Délai de carence Pôle emploi et Indemnités Prud’homales

Délai de carence Pôle emploi et Indemnités Prud’homales

La perception des allocations chômage par Pôle emploi n’est pas immédiate pour un salarié dont le contrat de travail est rompu.

En effet, le point de départ du versement des allocations est différé par trois délais :

–        Le « délai d’attente » de 7 jours pour l’ensemble des demandeurs d’emploi ;

–        Le « différé congé payé » correspondant au nombre de jours obtenu en divisant l’indemnité de congés payés obtenus avant la perte de l’emploi par le salaire journalier ;

–        Le « différé d’indemnisation spécifique » s’appliquant lorsque le salarié perçoit des indemnités supra-légales lors de la rupture de son contrat de travail et correspondant au nombre de jours obtenus en divisant le montant des indemnités supra-légales perçues par 90.

Concernant le différé d’indemnisation spécifique, l’assiette de calcul retenue par le §2 de l’article 21 du règlement général annexé à la Convention Unédic du 14 mai 2014 relatif au différé d’indemnisation spécifique concernait l’ensemble des indemnités supra-légales.

Les indemnités supra-légales correspondent aux indemnités ou sommes relatives à la rupture du contrat de travail dont le montant ou les modalités ne résultent pas directement de l’application d’une disposition législative.

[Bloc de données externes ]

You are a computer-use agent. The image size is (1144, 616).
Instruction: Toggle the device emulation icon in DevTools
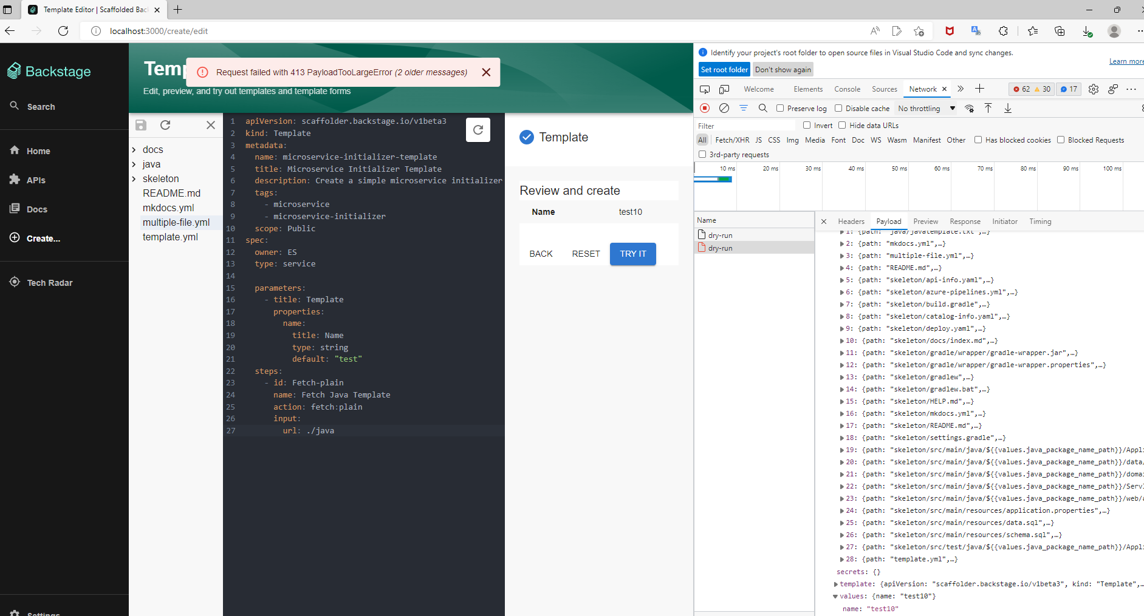724,89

Tel est le cas, notamment :

–        des indemnités de licenciement ou de rupture conventionnelle versées aux salariés disposant d’une ancienneté inférieure à un an ;

–        de la fraction des indemnités conventionnelles de licenciement, de ruptures conventionnelles, des sommes versées dans le cadre d’un PSE dépassant les minima légaux ;

–        des indemnités de non-concurrence ;

–        ou encore des indemnités transactionnelles.

Si le principe du différé d’indemnisation a été validé par le Conseil d’Etat, ce dernier a considéré les modalités de calcul illégales en ce qu’elles privent certains salariés de leur droit à réparation de leur préjudice subit (CE, 5 octobre 2015, association des amis des intermittents et précaires et autres, n° 383956, 383957, 383958).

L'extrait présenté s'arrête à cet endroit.